◆ DATA IN THIS EXERCISE:
'''

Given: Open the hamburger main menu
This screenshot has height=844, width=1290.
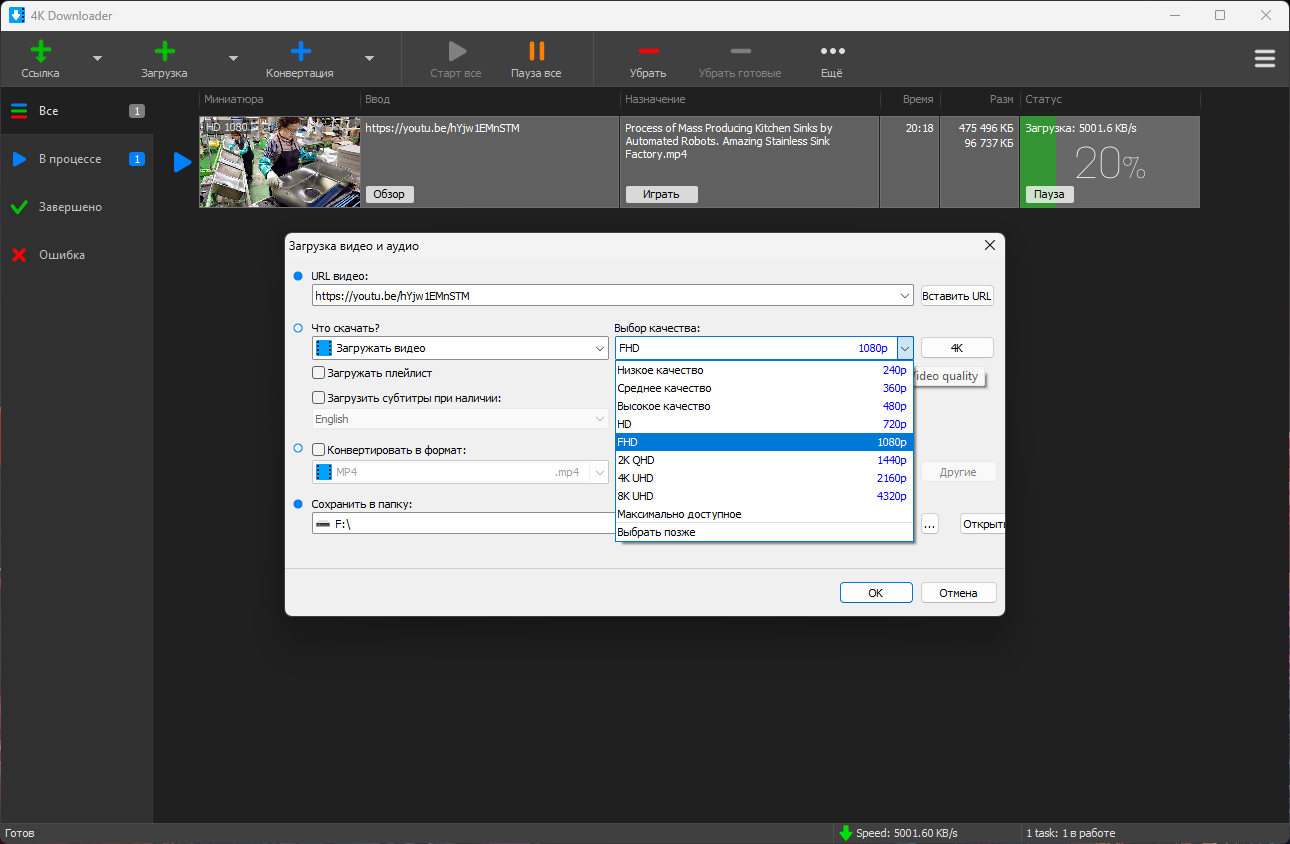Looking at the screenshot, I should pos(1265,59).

'''
'''

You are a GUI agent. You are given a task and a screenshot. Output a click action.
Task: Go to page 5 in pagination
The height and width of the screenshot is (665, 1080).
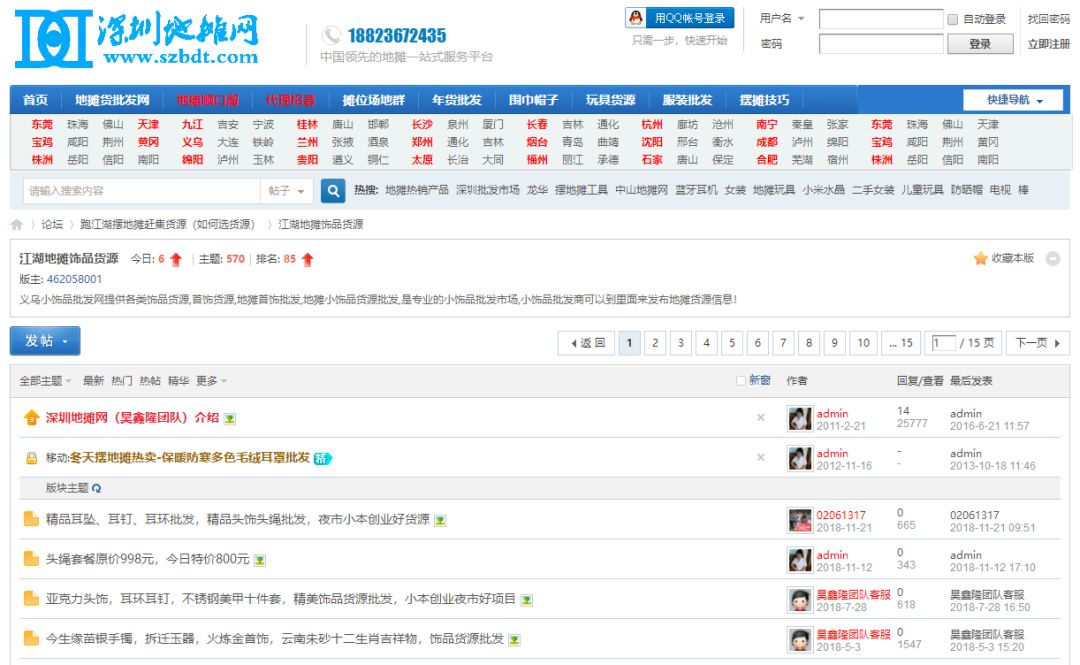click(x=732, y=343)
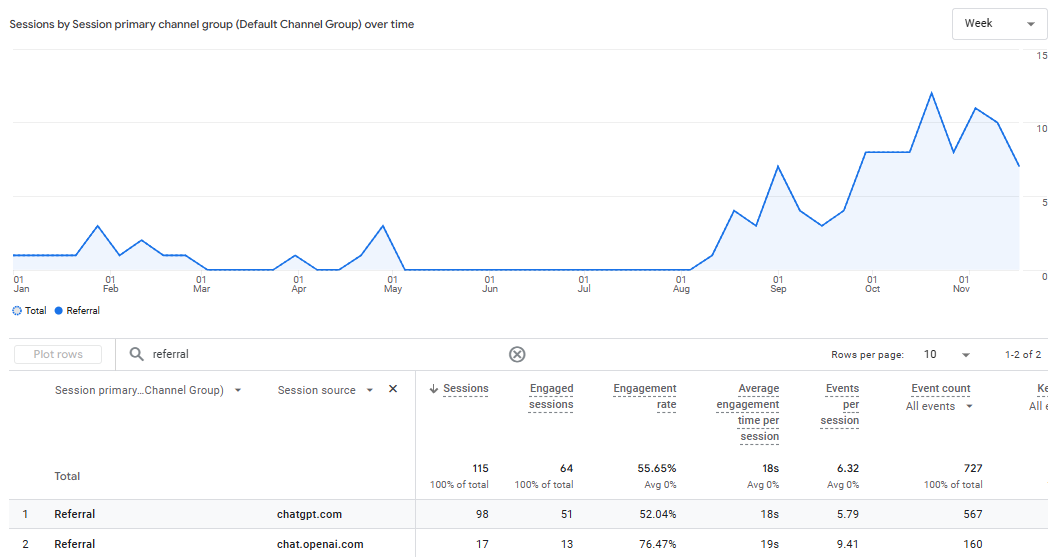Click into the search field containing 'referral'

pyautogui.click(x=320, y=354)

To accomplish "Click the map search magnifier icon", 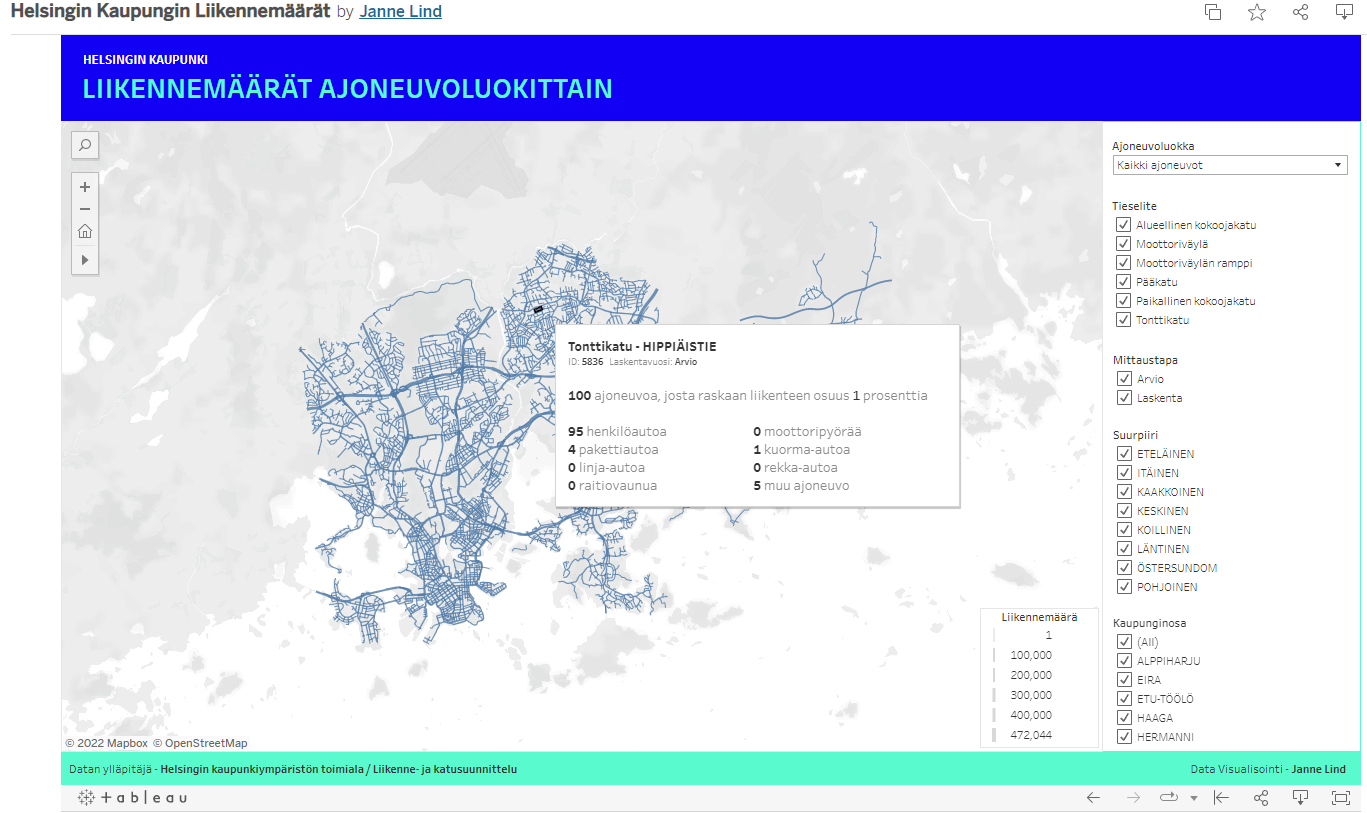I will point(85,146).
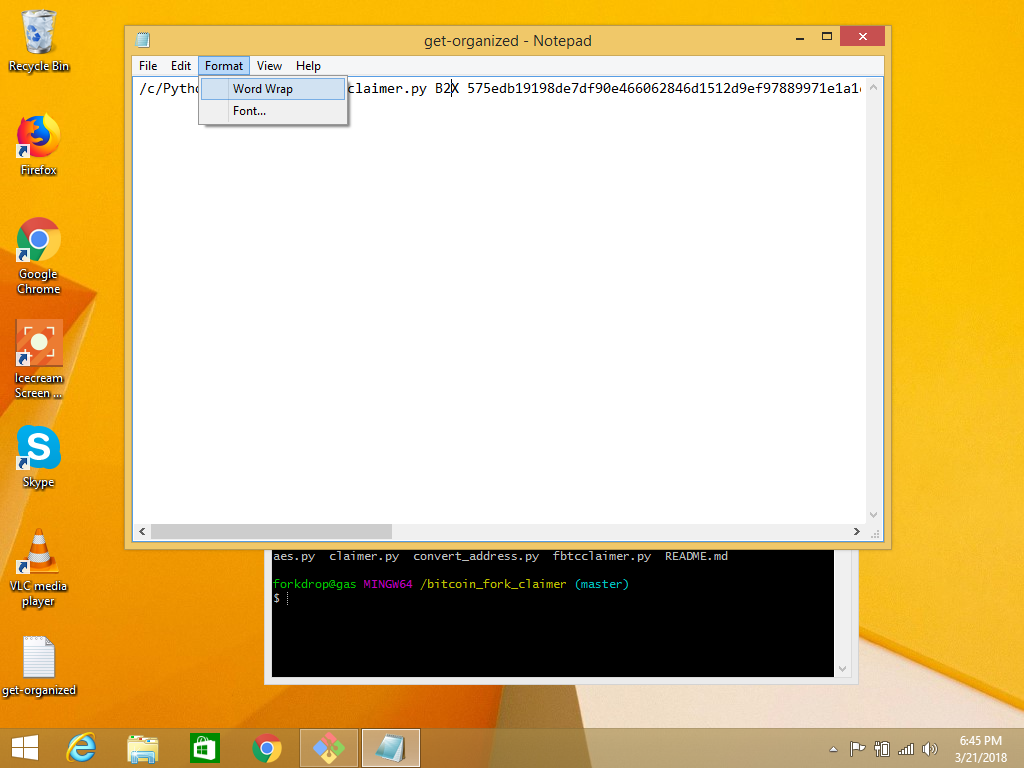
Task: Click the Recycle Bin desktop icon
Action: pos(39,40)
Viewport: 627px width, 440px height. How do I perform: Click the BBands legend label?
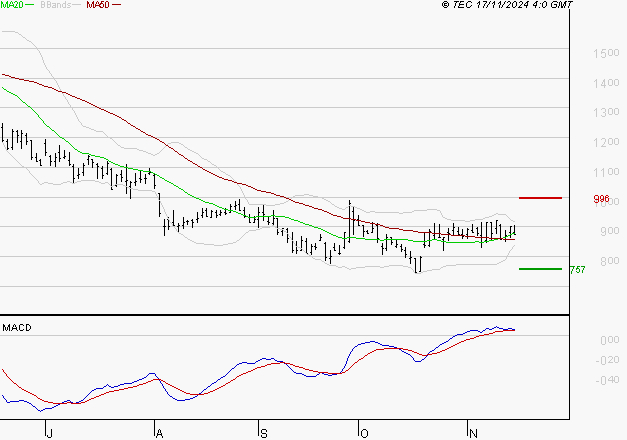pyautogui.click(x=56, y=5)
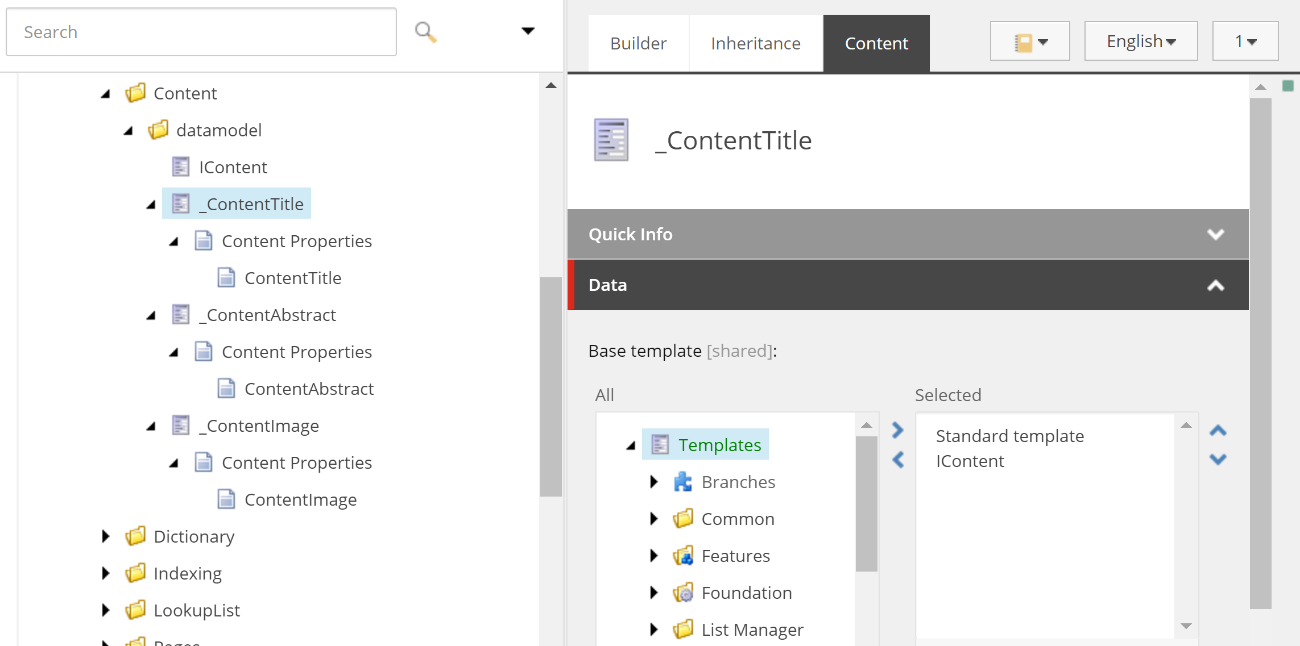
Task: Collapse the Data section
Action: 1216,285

'''
'''

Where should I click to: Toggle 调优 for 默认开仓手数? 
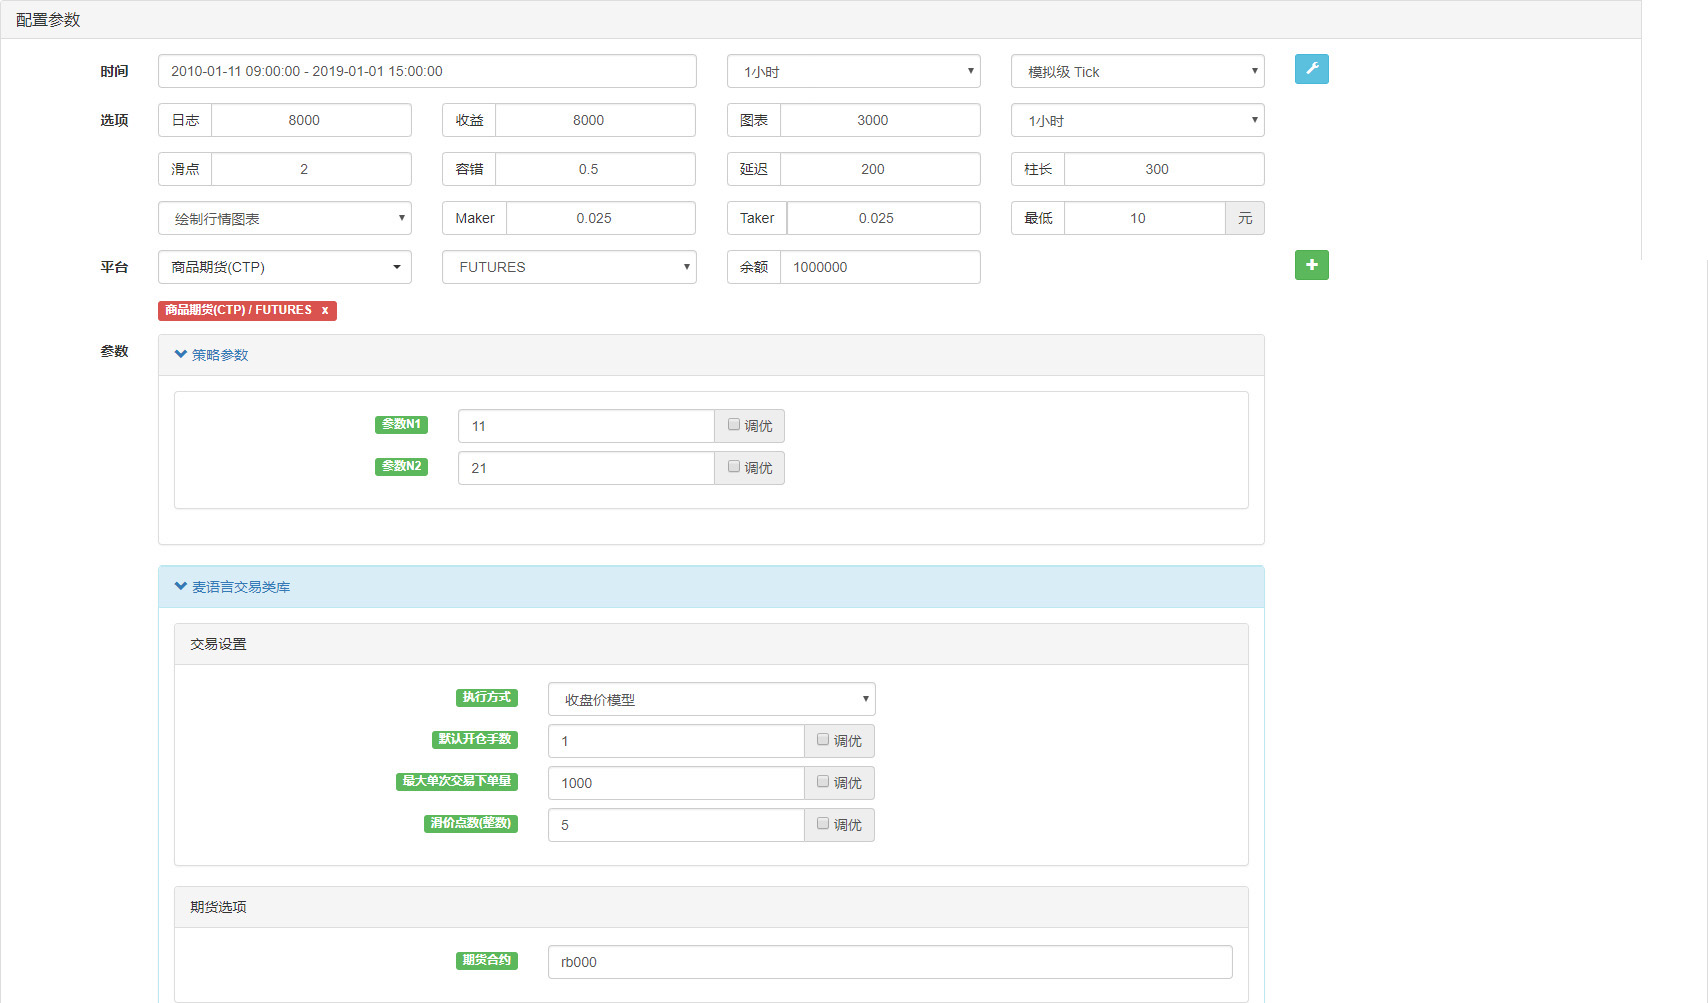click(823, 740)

'''

◆ PROBLEM DETAILS: Reproduce verbatim the lines starting at the line containing "Given: Open the hamburger main menu" and ending at the line containing "Looking at the", leaving out the pictures.

◆ FINAL RESULT:
Given: Open the hamburger main menu
This screenshot has height=844, width=1290.
Looking at the screenshot, I should pos(1265,59).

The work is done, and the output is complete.